TRY IT
Starting with the line that holds "1128x705 pixels. Task: Toggle", reproduce each line through the last one of the data, exactly as written. Pictures are not copied.

** Opening DATA TO USE block **

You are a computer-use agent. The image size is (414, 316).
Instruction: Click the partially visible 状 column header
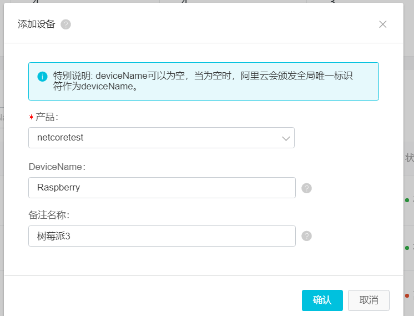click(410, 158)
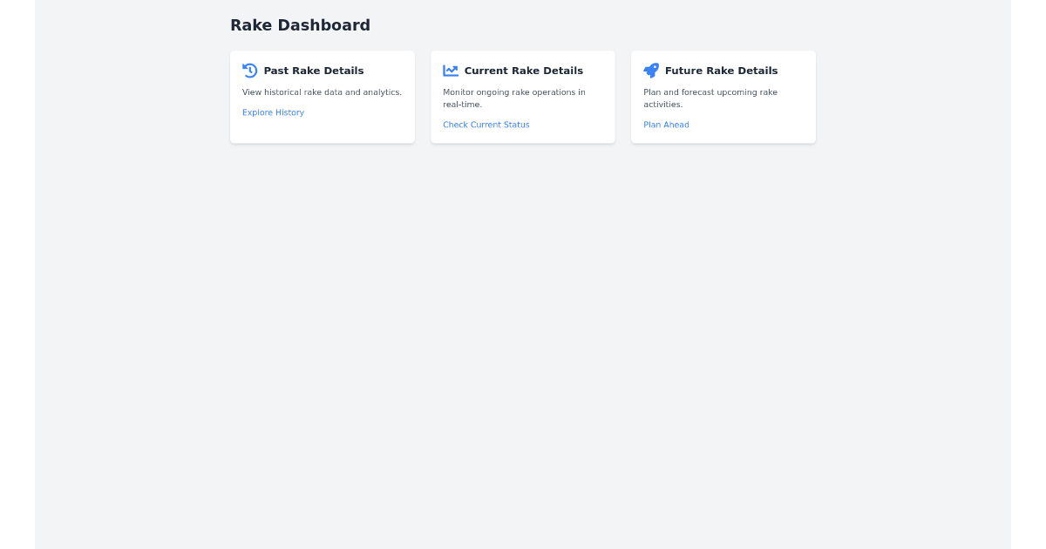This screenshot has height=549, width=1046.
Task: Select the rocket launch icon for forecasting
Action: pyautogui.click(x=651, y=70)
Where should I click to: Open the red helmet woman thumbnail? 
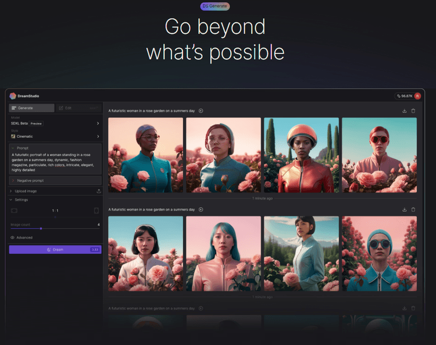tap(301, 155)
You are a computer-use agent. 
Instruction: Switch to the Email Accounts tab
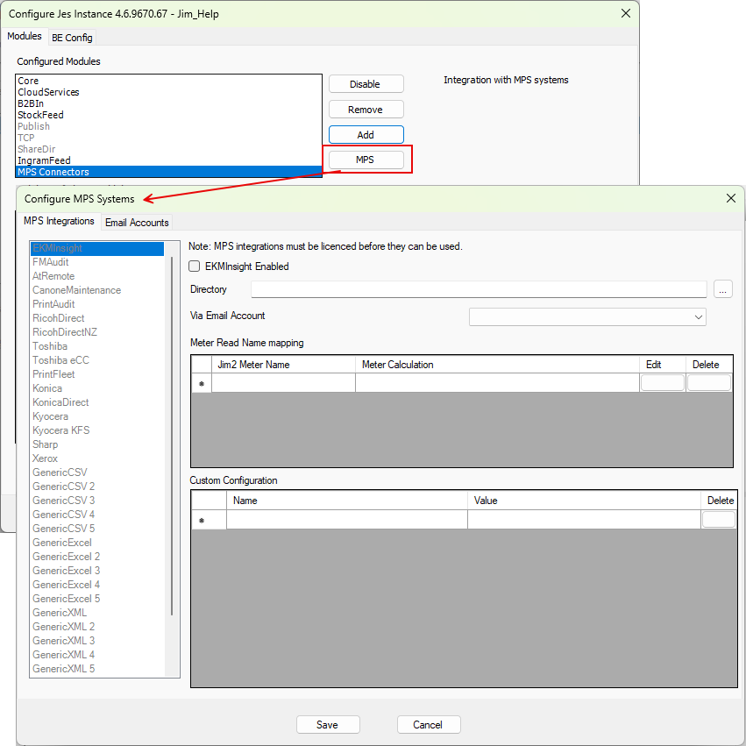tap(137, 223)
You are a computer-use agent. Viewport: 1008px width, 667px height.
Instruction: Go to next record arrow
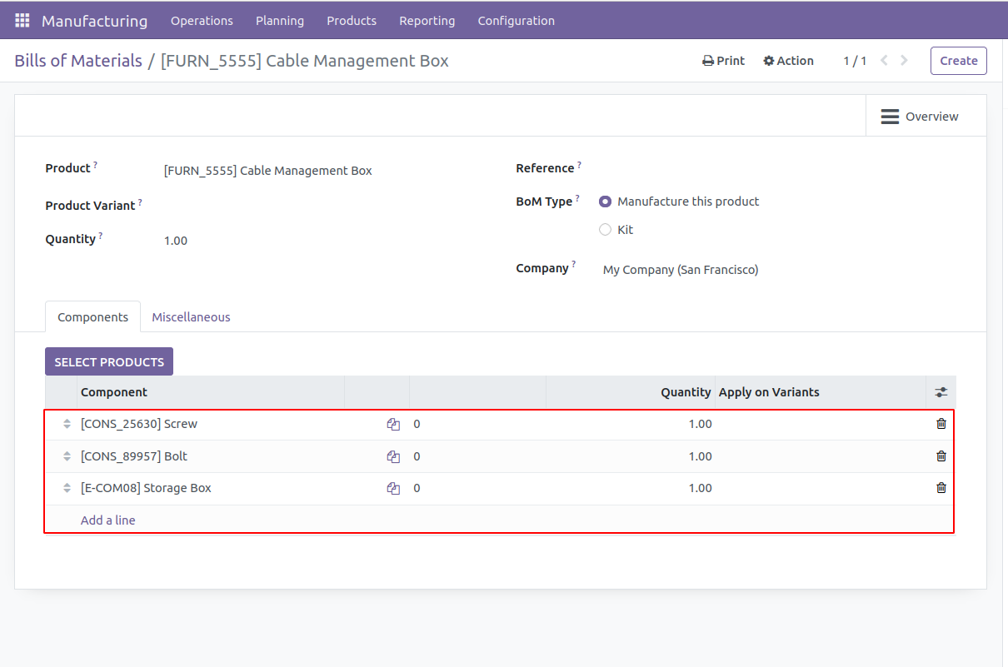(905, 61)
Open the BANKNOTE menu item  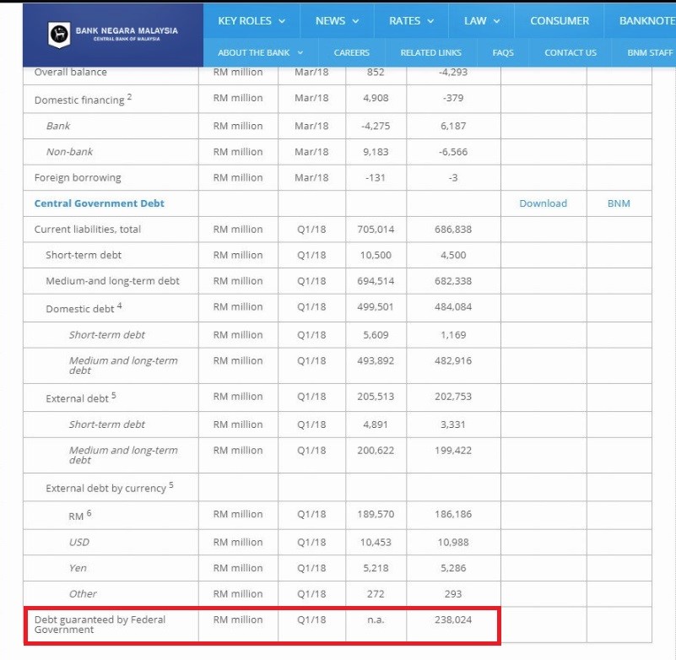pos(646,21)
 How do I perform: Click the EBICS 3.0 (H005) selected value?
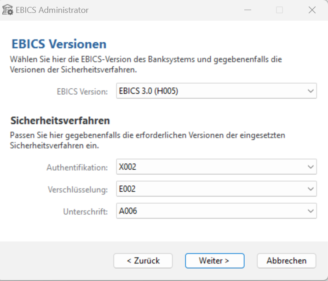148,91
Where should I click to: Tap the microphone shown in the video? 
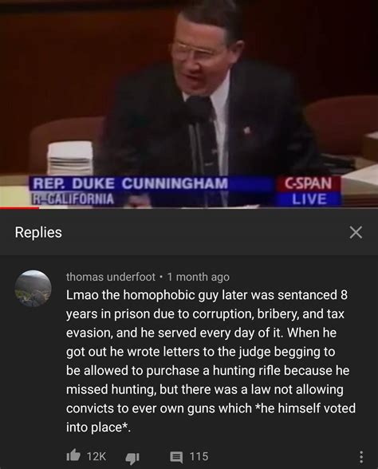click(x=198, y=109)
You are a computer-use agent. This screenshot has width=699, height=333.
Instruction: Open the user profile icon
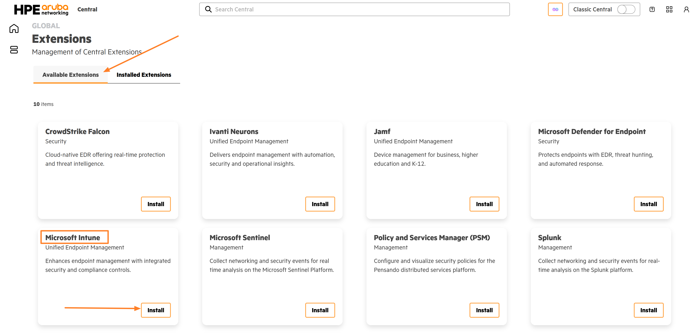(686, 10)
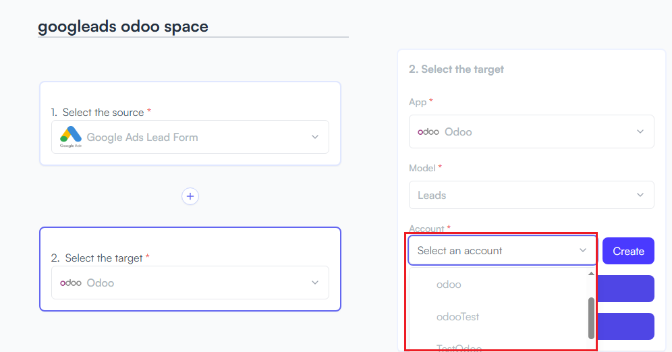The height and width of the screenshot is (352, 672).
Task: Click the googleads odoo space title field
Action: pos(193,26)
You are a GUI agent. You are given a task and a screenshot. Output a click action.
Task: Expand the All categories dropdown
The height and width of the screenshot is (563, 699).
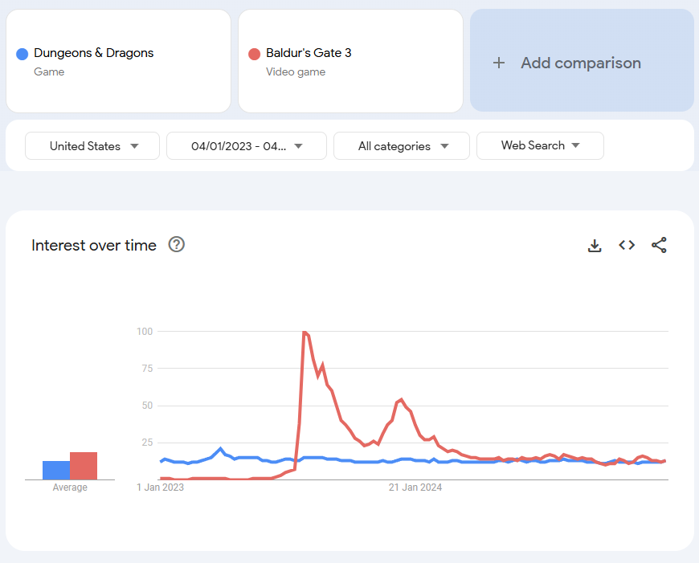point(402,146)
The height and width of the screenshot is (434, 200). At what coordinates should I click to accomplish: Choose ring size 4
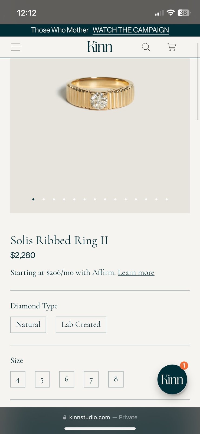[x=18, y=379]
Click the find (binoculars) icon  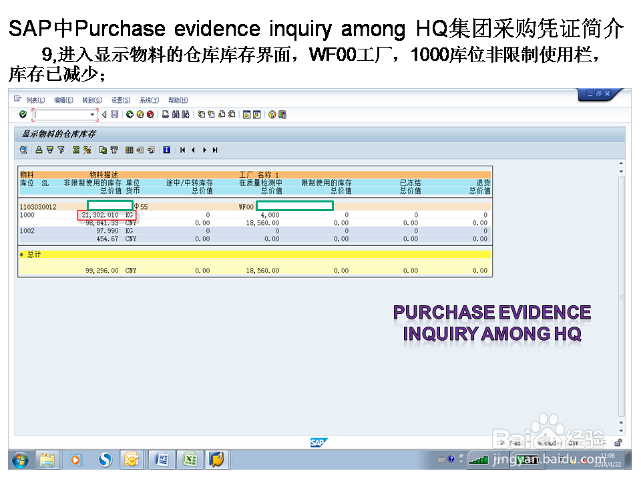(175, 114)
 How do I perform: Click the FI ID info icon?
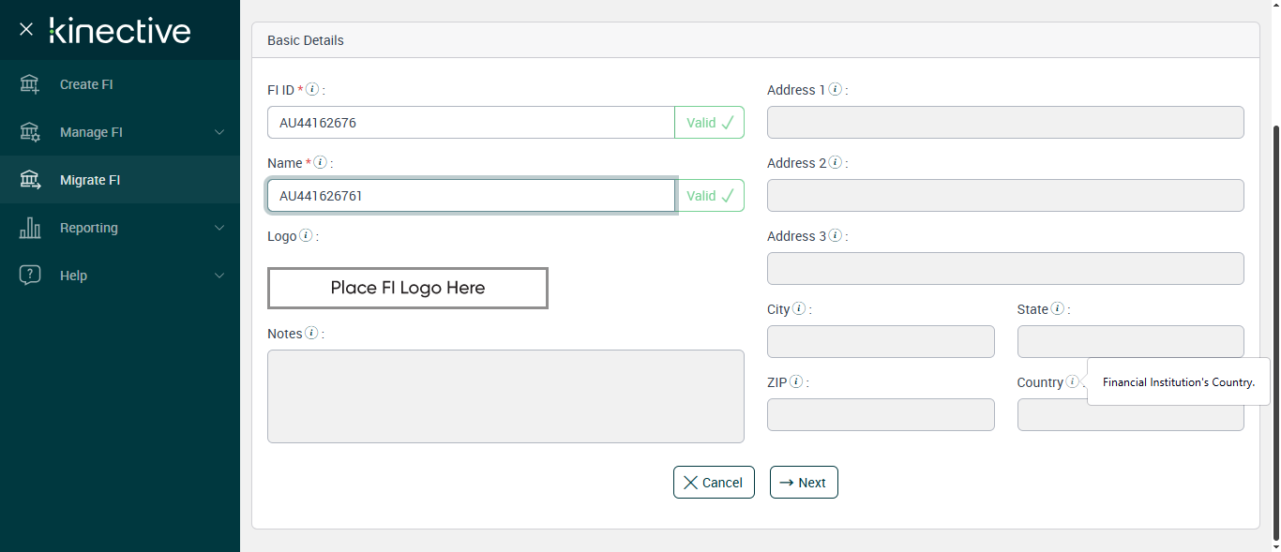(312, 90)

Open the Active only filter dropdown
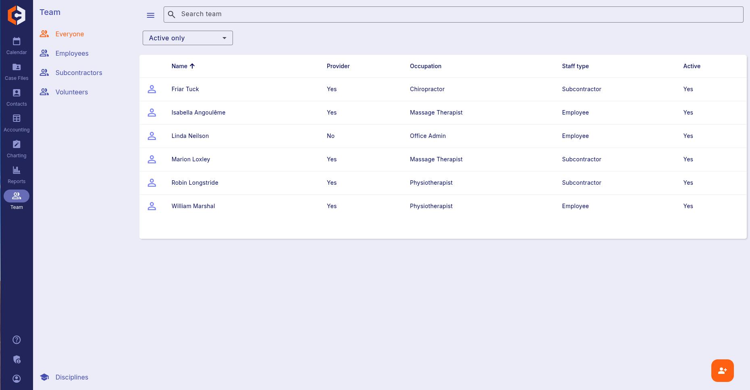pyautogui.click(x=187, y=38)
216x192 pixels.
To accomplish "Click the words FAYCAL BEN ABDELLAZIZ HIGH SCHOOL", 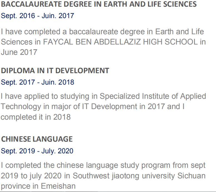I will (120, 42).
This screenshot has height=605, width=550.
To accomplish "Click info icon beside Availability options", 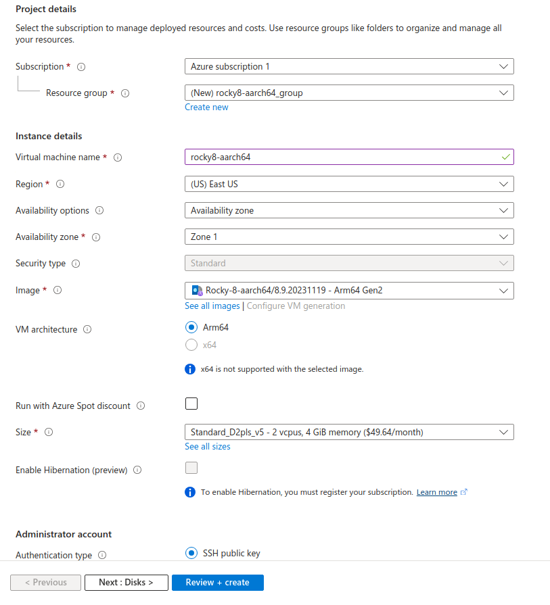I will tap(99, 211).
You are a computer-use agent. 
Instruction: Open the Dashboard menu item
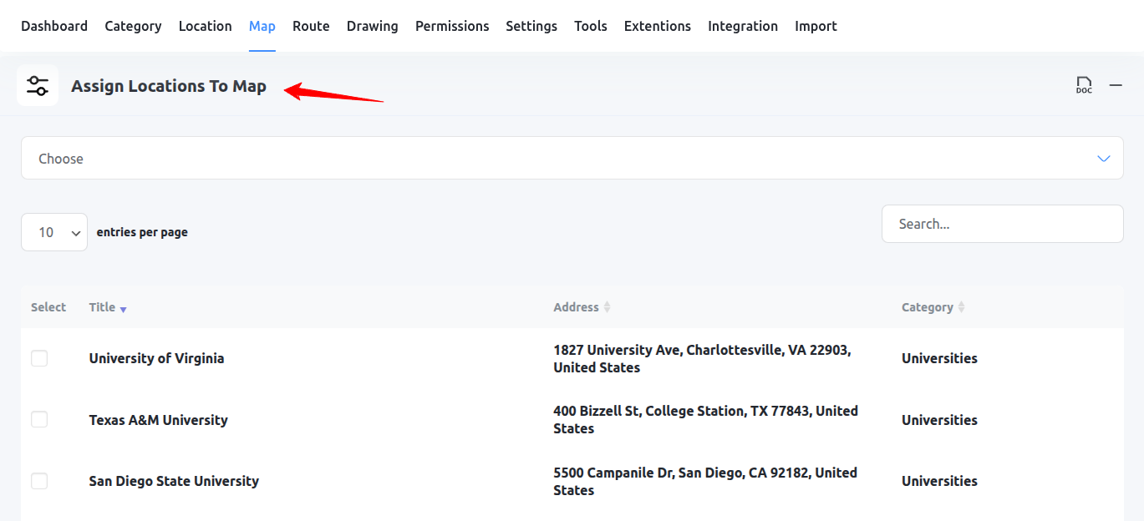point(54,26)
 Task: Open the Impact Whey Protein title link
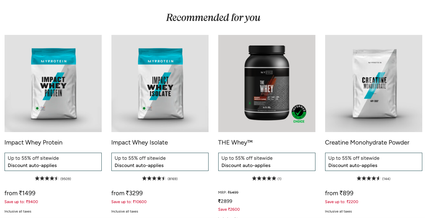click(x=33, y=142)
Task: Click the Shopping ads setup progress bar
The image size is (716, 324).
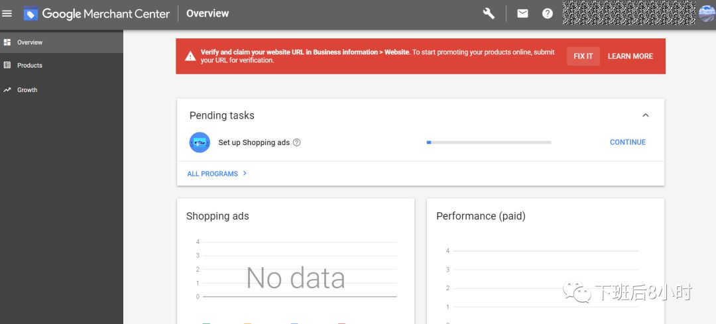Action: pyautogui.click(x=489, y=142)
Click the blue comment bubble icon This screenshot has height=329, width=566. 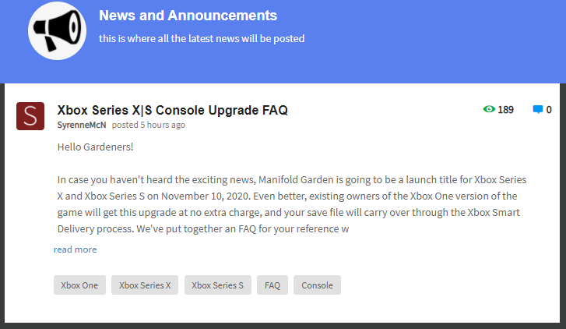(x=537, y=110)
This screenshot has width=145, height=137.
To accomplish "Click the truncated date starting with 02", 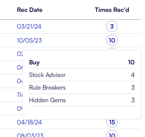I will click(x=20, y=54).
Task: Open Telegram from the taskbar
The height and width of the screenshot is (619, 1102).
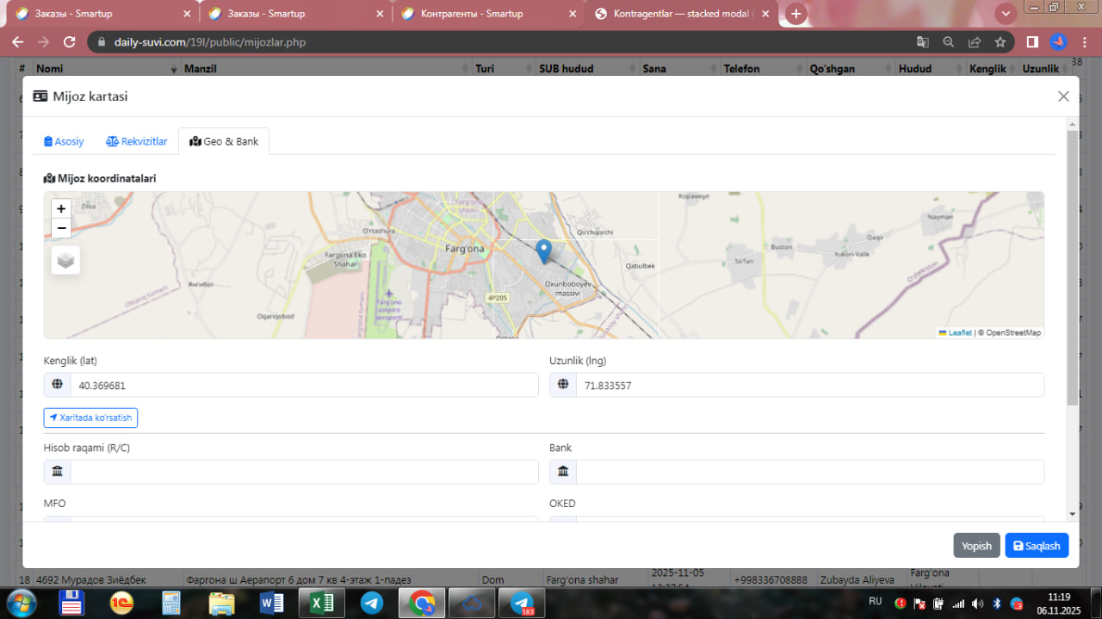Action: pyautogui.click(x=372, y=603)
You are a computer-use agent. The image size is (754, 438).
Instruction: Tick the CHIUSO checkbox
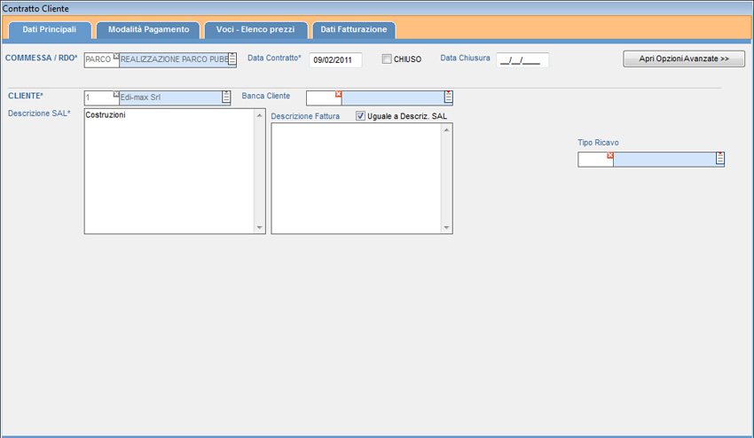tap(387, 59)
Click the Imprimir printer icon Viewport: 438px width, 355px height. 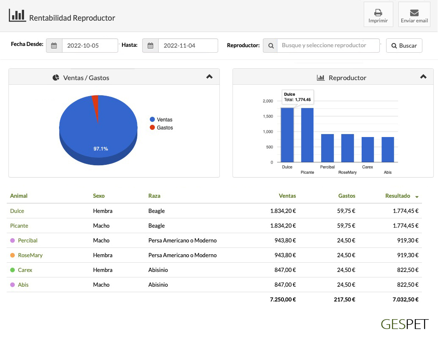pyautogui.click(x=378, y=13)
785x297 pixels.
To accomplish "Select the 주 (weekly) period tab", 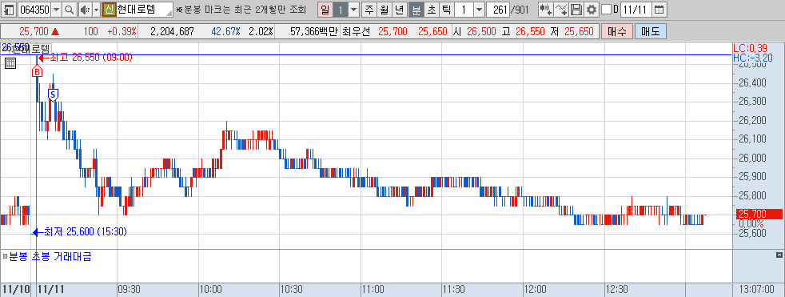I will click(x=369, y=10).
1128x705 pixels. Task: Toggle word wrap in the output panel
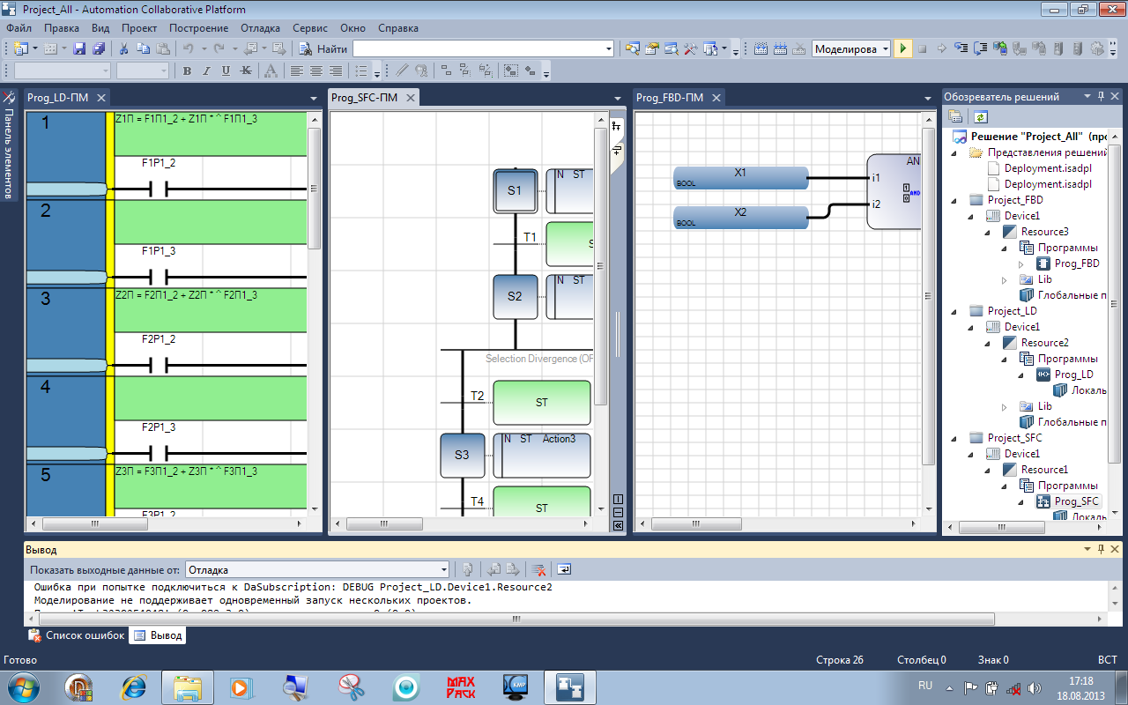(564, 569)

** Closing DATA TO USE block **

OUTPUT OF THE TASK
1128x705 pixels. Task: Toggle word wrap in the output panel
(564, 569)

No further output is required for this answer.